The whole project can be seen online and you can experiment with it as much as you like.

Business context: a car rental company predicting failure and maintenance of parts.

What you need:

  • as much data about the parts as possible
  • knowledge about what failed and when
  • anything you think might have an influence on the predictions (does air humidity have an influence?). This is where domain expertise matters and where as a data scientist you need input.

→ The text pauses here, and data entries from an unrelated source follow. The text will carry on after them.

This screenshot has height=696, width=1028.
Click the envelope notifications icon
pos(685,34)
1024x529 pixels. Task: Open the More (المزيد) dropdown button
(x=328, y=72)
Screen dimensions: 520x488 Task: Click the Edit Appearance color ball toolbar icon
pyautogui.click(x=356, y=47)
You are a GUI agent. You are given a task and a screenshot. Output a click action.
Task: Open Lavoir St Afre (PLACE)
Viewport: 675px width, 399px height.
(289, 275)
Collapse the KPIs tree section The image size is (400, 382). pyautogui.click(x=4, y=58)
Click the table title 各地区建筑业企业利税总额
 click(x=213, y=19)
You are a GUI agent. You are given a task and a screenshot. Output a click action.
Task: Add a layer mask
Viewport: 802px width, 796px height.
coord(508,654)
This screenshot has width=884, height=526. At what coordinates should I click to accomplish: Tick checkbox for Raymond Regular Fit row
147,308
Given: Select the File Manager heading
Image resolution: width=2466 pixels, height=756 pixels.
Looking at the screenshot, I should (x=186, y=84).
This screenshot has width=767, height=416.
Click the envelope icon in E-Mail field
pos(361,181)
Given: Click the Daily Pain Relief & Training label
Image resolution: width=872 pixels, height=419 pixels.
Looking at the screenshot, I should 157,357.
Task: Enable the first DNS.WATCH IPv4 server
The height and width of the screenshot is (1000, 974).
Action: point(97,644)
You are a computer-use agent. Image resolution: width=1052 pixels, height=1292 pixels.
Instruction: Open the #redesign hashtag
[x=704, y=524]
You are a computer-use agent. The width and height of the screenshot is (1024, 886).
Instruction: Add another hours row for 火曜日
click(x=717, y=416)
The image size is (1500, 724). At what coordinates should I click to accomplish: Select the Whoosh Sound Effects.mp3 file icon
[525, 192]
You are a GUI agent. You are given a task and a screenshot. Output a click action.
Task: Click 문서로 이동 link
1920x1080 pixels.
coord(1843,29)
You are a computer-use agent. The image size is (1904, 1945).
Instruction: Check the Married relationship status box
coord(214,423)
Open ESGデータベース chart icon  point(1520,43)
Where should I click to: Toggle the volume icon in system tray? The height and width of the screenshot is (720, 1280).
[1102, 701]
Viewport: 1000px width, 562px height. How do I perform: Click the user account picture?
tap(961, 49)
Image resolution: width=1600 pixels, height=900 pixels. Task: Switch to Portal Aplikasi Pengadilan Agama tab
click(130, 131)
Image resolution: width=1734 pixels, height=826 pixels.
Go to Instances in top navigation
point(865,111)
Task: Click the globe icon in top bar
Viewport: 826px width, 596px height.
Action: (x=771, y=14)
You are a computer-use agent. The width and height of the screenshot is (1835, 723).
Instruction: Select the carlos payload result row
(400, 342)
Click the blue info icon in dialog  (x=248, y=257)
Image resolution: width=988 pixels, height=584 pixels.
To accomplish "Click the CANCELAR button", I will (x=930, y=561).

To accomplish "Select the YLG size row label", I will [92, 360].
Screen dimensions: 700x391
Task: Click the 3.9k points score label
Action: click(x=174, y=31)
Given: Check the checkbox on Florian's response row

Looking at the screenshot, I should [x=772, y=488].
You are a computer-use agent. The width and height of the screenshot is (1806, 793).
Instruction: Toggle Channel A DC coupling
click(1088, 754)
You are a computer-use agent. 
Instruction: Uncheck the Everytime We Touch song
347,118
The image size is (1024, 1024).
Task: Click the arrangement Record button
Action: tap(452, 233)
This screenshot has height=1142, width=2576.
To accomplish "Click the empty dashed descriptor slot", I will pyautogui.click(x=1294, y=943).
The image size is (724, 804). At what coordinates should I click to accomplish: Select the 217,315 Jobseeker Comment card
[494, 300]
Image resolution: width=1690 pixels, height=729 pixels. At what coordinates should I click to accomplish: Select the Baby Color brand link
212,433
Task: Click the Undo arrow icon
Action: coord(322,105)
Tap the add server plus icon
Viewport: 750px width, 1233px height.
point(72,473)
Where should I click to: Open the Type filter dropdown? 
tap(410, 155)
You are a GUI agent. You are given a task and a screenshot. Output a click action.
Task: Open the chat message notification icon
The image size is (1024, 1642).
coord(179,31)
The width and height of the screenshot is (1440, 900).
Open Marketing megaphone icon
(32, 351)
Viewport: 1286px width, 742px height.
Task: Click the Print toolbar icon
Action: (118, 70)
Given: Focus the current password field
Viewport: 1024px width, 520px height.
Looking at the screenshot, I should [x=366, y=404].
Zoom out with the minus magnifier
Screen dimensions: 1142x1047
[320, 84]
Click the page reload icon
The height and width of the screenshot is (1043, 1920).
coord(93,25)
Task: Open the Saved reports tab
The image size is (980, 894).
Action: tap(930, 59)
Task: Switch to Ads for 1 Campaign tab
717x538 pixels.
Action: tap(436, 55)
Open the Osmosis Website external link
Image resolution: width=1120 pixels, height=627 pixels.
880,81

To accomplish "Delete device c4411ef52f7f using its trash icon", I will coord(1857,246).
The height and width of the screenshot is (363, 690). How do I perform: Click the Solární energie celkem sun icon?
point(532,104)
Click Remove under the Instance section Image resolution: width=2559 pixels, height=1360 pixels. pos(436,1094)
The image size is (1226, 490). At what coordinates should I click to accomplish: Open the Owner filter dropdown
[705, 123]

The process in Dataiku is not different from a manually created model: data upload, data cleaning, learning a model and making predictions. In the picture above you can see the flow and the process steps highlighted.
Dataiku makes things easy in multiple ways:

  • the process flow, once created can be run repeatedly with the same or different data. That is, you have reproducible data science.
  • uploading data or connecting raw data to external source is a breeze
  • the tedious process of cleaning data, transforming and/or partitioning things is super-easy. Lots of helpful tools perform what takes deep API knowledge in R or Python.
  • the result can be immediately turned into a web service

Not always needed but still nice to have: you can use the integrated dashboarding (below) environment (HTML, d3.js and all that).

What is the catch? Well, you need to buy a license but as far as I can see that’s the only setback. Just compare the amount of code you need in R or Python vs. the visual construction in Dataiku. Besides the collaborative features and much more (Spark integration and such).